Sunday, May 31, 2026

overshoot – or loop


With Earth Overshoot Day approaching, the UK government has been urged to support circular economy businesses. The landmark date, Wednesday 2 August 2023, marks the time when humanity’s demands on nature exceeded the planet’s biocapacity for that year.

A report by the Green Alliance has found that UK government policy is one of the factors holding back innovative companies from scaling up the circular economy and preventing business models from being more widely adopted.

Steven Taibe, CEO of the Global Footprint Network, said: “The biggest risk, aside from ecological overload itself, is complacency about this crisis. Entities acting now are not only protecting the environment, but ensuring that their economies and Residents’ wellbeing is future-oriented.”

Economy

The Green Alliance spoke to 10 companies that are reducing carbon emissions and reducing waste, and found that a lack of understanding and imagination among policymakers and entrenched consumer behavior are also barriers to growth.

A circular economy aims to preserve the highest use value of materials and products for as long as possible through better design as well as reuse, repair, remanufacture and recycling.

Techbuyer is a company that buys, decommissions, refurbishes, and sells used commercial technology.

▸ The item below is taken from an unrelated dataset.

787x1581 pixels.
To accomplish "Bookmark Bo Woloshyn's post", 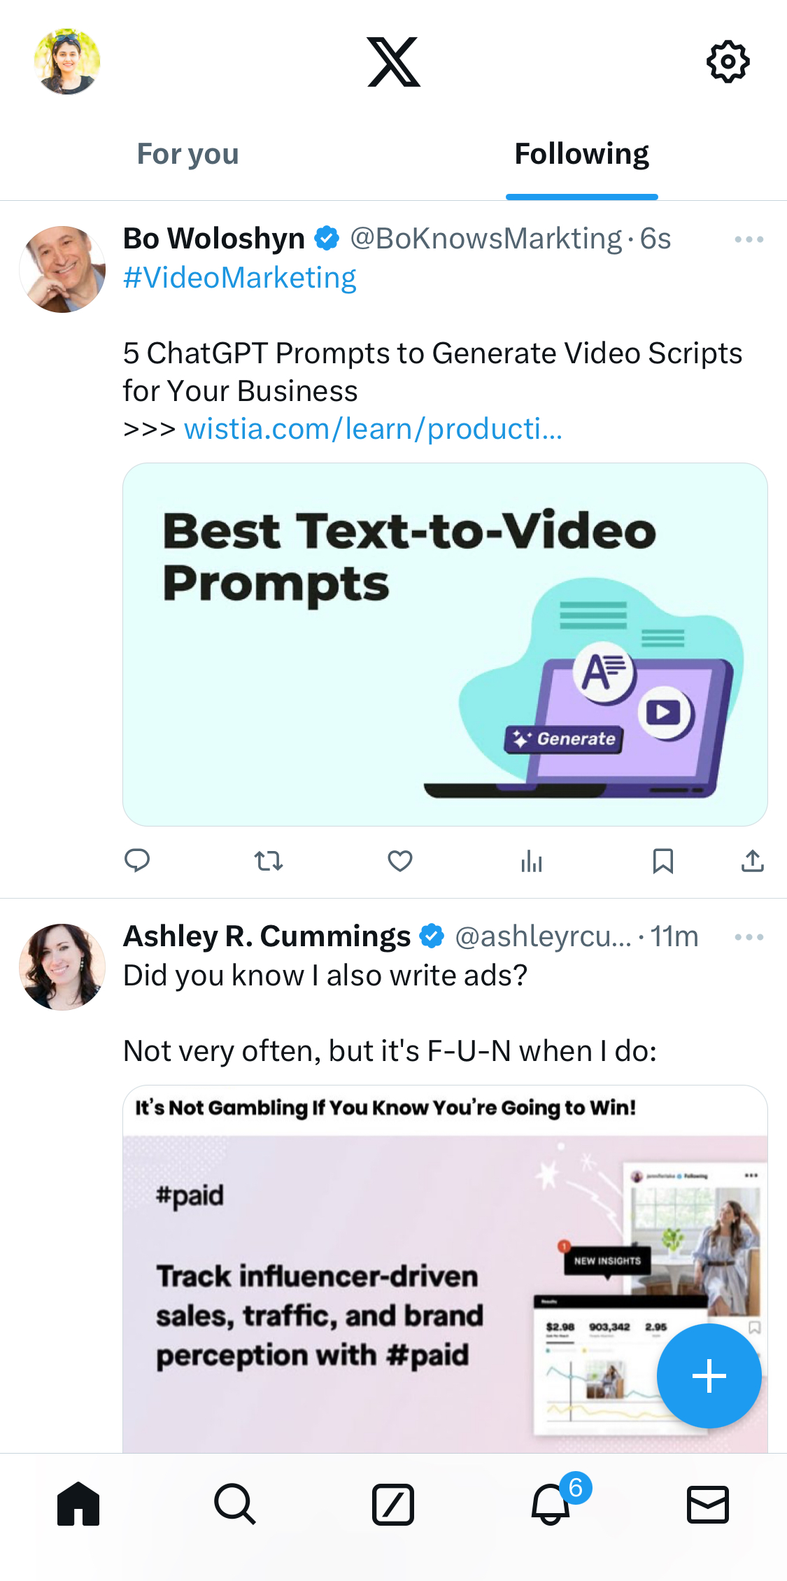I will click(662, 861).
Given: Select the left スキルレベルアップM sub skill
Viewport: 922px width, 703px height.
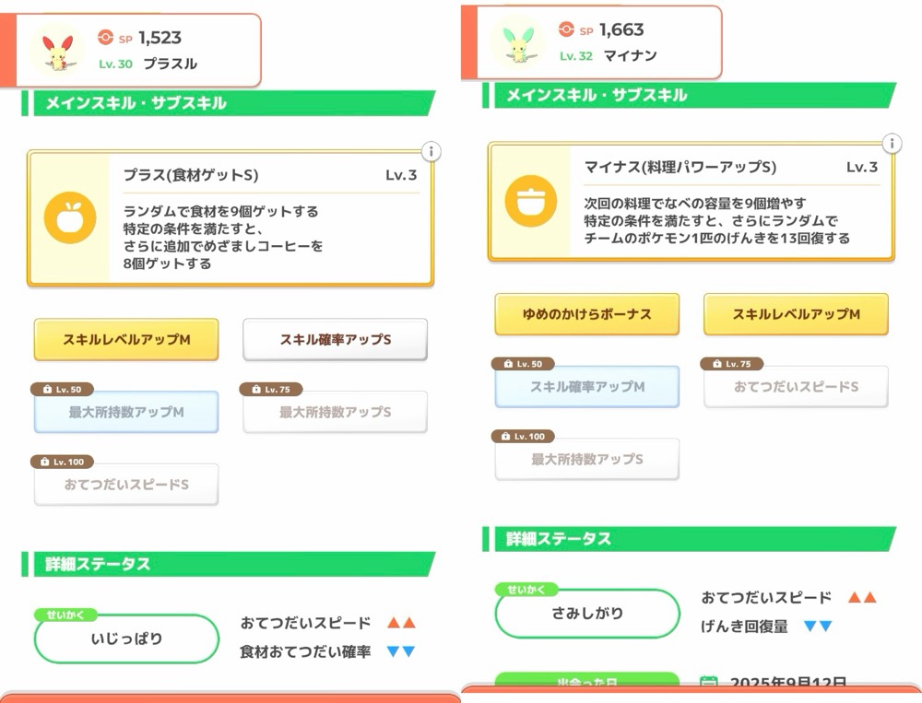Looking at the screenshot, I should 126,340.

The tax rules mean businesses and their consumers pay a disproportionate amount of VAT on resold goods, which are taxed multiple times, the company said.

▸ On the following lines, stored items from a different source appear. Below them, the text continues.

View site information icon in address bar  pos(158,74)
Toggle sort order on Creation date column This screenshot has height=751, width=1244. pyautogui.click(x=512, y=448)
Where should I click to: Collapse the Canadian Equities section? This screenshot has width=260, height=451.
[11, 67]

It also said that despite a 24 per cent increase in turnover and diversion of 1 million kilograms of e-waste from landfill in 2022, the market was constrained by attitudes towards refurbished devices, including perceptions of lower quality or reliability poor.

“From an economic point of view, the business case is clear because you’re essentially turning waste into profit,” said group sustainability director Richard Kenny.

convenient

Meanwhile, children’s clothing rental company Little Loop claims to have avoided 120 tonnes of carbon dioxide emissions since 2019, saved five million liters of water and saved parents hundreds of pounds a year.

But the company says its growth has been hampered by entrenched new buying habits and competition from cheap and often lower-quality goods.

The report also said companies that lease goods are often disadvantaged compared with competitors who sell them because they hold too many assets to qualify for certain tax breaks.

“There’s not enough patient capital in the market, not enough people willing to invest in a business that won’t become a unicorn overnight,” said founder Charlotte Morley.

Meanwhile, resale companies such as Bambino Mio, which sells reusable diapers, face problems including poor collection, cleaning and redistribution cycle logistics, high upfront costs and consumer concerns about convenience and cultural inertia.